Skip it only if your lodging is far from the allowed pickup zones or you’re counting on highly flexible timing at the curb. In LA, the tour runs on coordination—get that part right, and the rest of the day feels smooth.

FAQ

How long is the Hollywood and Beverly Hills private sightseeing tour?

It runs about 3 hours 30 minutes (approx.), with short timed stops at each landmark.

Is this tour private or shared?

This is a private tour. Only your group will participate.

What’s included in the price?

All taxes, fees, and handling charges are included, along with bottled water, a professional guide, and pickup/drop-off from designated meeting points.

Where does pickup happen?

Pickup is offered from select meeting points. You can also be picked up anywhere within the city limits of West Hollywood and Beverly Hills. The provider notes they limit tours to those starting areas and cannot start or end tours in certain far locations.

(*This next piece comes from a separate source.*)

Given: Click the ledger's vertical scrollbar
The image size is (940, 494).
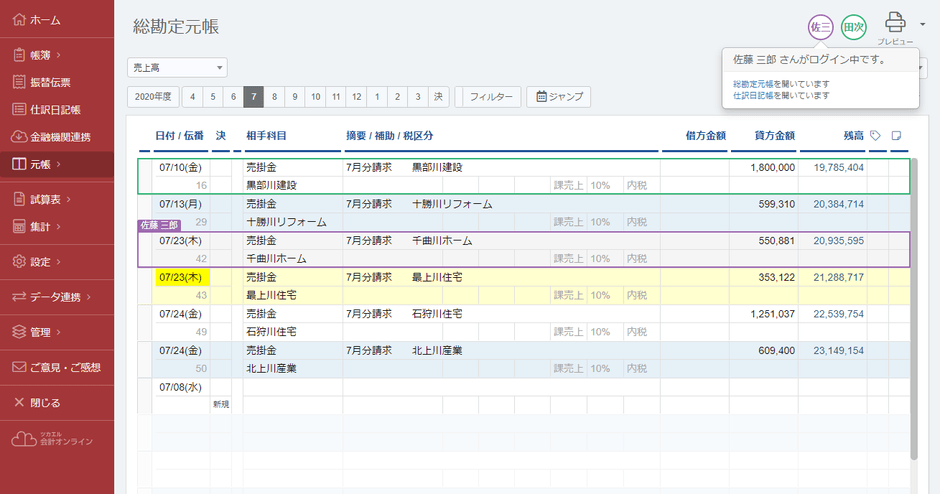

Are the main attractions included with admission?

Many of the listed stops are marked with admission ticket free time (including the TCL Chinese Theatre, Hollywood Walk of Fame, and Hollywood Sign, among others).

Is the tour conducted in English?

Yes, the tour is offered in English.

Can I bring a service animal?

Yes. Service animals are allowed, as defined by ADA and California state law. Emotional support animals and other animals are not included.

Can I cancel for a full refund?

You can cancel up to 24 hours in advance for a full refund. If you cancel less than 24 hours before the start time, the amount paid is not refunded.